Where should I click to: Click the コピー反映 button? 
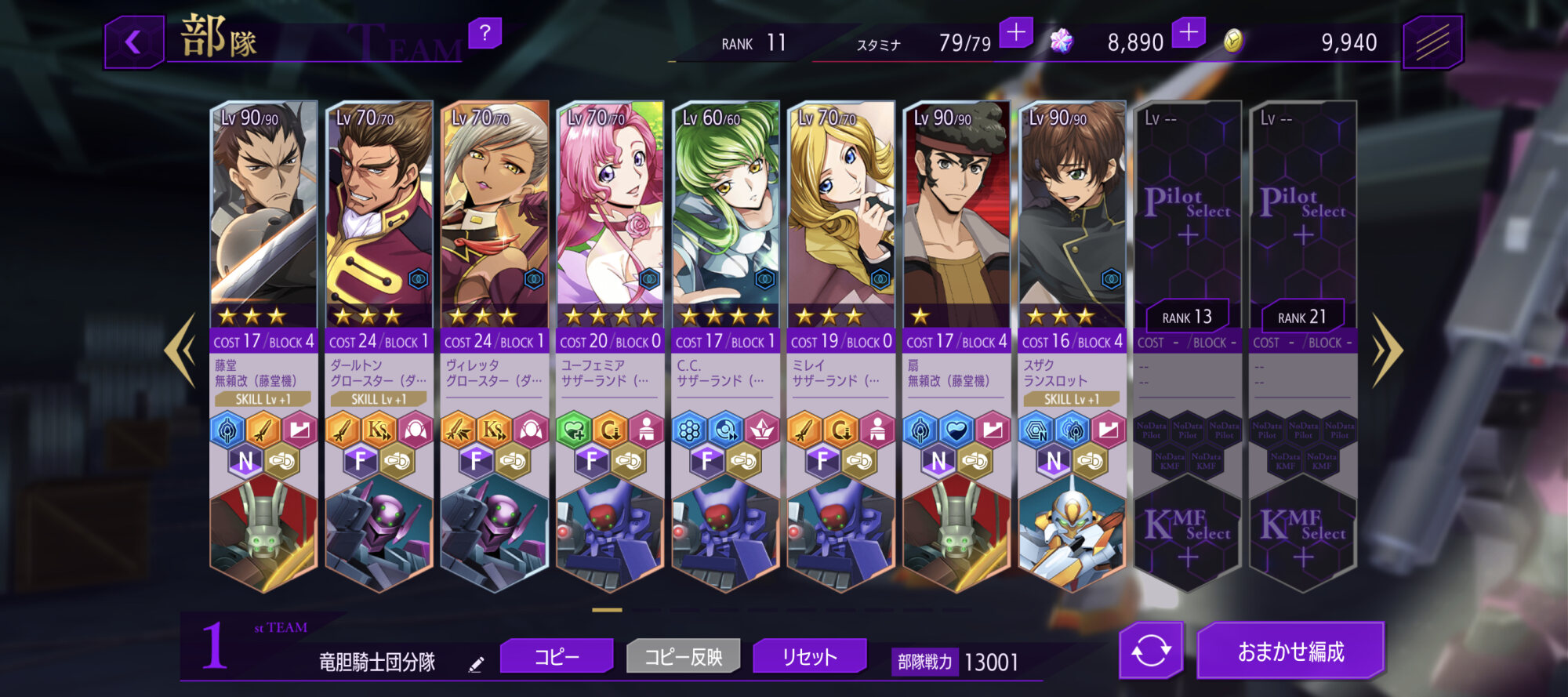(x=684, y=656)
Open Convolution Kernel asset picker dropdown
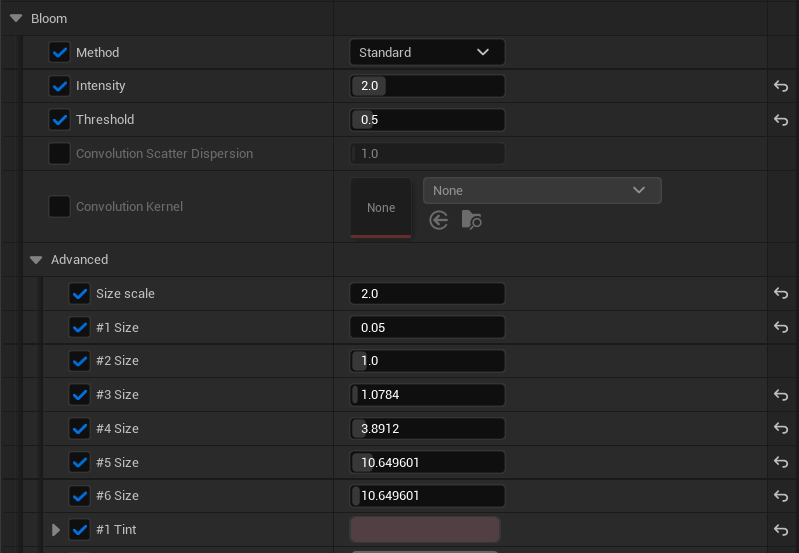 (x=542, y=190)
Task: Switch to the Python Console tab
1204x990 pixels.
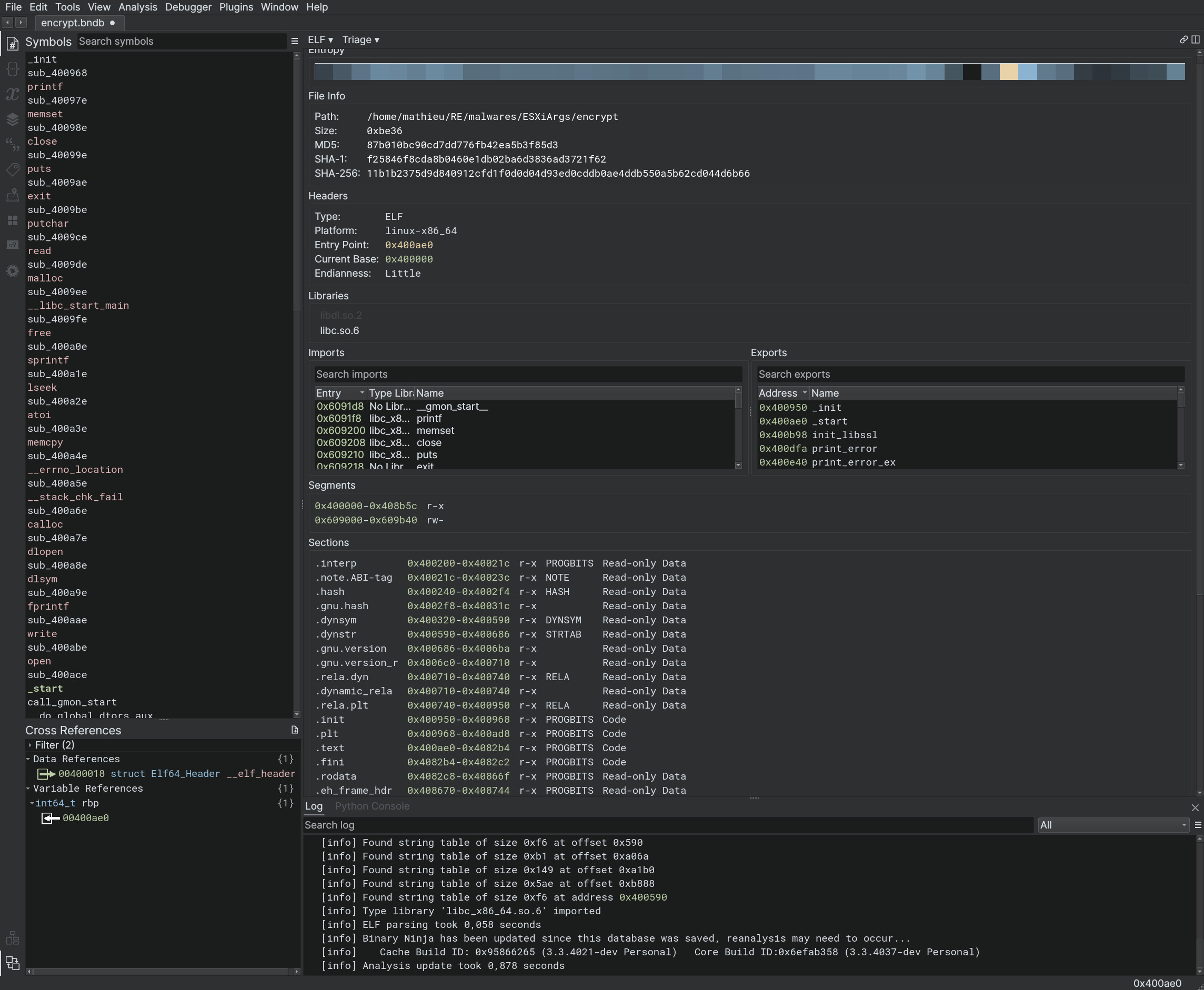Action: (372, 806)
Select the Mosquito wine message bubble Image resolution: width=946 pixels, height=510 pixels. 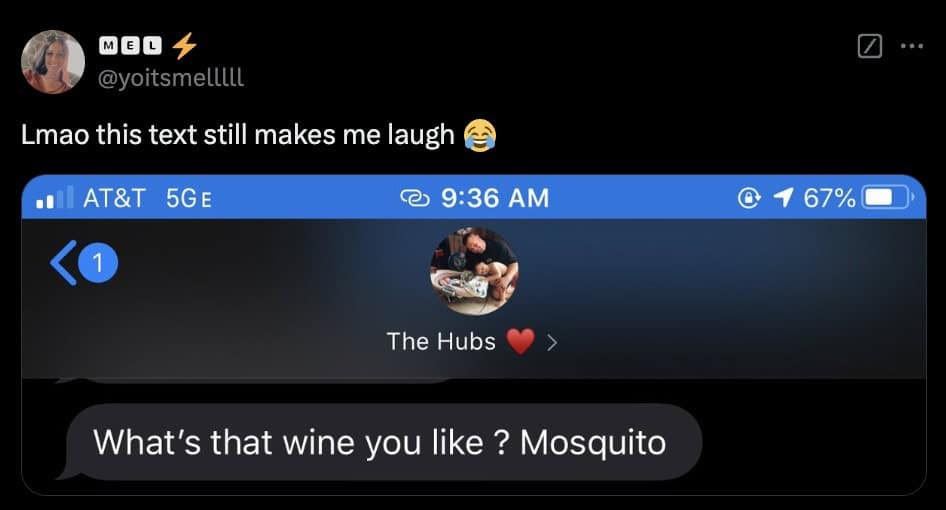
----------
Copy every one of the rows above word for word, leaving out the pictures.

--- Written solution ---
Where should I click to: Click the コピー反映 button? 
(x=684, y=656)
Open Convolution Kernel asset picker dropdown
 (x=542, y=190)
Task: Switch to the Python Console tab
1204x990 pixels.
Action: (372, 806)
Select the Mosquito wine message bubble Image resolution: width=946 pixels, height=510 pixels. 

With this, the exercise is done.